> **What the task requires**
Copy, from the material below, every line in which the word "computer" can be found.

**** Provided entries

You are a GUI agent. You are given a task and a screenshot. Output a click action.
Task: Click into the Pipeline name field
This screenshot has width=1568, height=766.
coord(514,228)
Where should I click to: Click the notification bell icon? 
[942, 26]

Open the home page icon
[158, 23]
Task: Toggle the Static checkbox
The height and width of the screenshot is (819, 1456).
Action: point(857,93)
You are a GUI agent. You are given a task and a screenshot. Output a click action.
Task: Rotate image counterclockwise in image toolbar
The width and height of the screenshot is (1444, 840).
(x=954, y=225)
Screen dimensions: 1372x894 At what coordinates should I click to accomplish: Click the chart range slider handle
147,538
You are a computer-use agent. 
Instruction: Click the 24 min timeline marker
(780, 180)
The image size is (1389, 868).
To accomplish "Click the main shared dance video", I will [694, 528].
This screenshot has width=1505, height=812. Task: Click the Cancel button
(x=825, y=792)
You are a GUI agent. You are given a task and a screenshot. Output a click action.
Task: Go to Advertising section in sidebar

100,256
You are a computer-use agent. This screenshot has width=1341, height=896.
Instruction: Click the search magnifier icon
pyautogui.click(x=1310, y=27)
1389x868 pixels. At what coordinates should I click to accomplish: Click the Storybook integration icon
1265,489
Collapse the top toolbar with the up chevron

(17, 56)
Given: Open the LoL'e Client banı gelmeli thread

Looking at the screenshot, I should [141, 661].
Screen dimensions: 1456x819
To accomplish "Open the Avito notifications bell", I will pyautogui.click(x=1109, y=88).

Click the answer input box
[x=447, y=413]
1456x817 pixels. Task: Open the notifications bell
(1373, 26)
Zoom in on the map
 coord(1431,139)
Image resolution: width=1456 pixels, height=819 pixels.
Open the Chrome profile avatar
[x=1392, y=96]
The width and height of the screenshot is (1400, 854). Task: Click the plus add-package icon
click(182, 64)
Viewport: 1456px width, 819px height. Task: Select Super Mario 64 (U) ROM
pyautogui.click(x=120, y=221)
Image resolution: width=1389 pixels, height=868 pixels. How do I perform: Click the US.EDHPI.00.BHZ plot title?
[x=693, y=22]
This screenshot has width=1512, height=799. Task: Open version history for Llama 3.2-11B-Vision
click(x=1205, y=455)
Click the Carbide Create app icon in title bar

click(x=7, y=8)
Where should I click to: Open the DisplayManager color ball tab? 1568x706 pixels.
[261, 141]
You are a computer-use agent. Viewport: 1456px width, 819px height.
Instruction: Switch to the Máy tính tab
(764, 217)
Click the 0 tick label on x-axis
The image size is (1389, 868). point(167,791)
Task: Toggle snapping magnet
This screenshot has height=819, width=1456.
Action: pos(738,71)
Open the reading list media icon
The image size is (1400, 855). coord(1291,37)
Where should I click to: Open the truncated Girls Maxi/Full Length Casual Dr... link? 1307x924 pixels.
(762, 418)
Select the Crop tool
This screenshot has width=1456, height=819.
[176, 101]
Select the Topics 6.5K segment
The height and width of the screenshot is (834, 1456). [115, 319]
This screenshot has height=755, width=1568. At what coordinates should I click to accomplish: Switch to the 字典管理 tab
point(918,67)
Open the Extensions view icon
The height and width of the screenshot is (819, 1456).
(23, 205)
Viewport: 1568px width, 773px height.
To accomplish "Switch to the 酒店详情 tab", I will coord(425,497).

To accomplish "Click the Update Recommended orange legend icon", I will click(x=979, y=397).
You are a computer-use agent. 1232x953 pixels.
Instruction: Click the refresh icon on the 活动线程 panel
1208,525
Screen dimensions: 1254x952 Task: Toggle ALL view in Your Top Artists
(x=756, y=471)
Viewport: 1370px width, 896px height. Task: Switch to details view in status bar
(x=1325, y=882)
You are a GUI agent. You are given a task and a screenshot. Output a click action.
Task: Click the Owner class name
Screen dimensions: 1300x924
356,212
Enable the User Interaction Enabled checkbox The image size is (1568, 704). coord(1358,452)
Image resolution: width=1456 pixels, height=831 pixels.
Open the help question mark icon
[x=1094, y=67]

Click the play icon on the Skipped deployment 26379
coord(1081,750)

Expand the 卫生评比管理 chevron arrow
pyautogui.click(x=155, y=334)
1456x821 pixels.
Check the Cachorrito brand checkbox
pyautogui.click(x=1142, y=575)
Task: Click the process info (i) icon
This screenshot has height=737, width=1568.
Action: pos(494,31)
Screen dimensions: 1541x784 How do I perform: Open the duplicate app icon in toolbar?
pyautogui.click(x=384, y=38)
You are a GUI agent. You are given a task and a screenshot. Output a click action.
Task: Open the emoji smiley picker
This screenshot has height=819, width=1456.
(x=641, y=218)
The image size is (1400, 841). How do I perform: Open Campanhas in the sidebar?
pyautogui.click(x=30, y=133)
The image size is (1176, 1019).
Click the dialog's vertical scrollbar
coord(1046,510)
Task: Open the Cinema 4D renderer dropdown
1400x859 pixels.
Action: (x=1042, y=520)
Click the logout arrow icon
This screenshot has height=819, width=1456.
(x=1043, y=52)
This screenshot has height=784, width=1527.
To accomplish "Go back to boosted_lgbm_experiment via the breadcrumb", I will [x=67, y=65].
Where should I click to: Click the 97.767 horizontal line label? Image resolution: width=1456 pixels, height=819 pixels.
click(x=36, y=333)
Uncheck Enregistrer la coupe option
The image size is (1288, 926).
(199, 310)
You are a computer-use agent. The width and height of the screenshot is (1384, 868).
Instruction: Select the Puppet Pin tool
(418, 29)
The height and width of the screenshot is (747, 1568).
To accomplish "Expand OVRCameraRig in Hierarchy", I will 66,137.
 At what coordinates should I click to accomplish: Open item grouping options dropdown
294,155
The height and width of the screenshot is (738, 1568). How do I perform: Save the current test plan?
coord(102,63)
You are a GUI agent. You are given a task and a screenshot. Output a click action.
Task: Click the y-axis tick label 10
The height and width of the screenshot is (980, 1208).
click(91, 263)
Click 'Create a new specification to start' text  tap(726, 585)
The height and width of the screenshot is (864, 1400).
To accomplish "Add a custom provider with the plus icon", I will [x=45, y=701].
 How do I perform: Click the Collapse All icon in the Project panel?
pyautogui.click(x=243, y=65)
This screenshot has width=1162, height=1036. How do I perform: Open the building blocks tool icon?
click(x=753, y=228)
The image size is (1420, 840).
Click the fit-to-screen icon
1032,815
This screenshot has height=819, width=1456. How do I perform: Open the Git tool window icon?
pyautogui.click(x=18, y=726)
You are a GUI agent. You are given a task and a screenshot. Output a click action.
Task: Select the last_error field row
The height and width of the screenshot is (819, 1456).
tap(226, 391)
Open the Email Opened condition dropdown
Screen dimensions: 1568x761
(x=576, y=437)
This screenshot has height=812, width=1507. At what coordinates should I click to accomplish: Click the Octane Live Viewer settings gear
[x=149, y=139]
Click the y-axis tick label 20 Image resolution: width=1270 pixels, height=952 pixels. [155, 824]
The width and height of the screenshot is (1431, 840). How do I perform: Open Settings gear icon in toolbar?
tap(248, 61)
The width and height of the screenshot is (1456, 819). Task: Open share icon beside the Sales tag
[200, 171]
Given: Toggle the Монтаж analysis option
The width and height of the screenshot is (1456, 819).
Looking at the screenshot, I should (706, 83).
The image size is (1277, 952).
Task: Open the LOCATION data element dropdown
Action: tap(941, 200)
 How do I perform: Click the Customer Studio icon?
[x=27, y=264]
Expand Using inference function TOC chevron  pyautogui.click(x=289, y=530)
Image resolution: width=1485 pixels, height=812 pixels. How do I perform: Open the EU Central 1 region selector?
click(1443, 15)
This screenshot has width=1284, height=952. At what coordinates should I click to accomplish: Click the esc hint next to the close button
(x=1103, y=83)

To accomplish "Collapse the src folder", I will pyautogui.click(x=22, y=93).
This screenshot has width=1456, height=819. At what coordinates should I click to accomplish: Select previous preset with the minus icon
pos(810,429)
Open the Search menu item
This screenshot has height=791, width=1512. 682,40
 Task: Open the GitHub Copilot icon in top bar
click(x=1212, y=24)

********

> **Problem solution**
You are a computer-use agent. 
You are a computer-use agent. This screenshot has width=1341, height=896.
You are a computer-use agent. Viewport: 1456px width, 819px height.
You are a computer-use agent. 1232x953 pixels.
You are a computer-use agent. The width and height of the screenshot is (1384, 868).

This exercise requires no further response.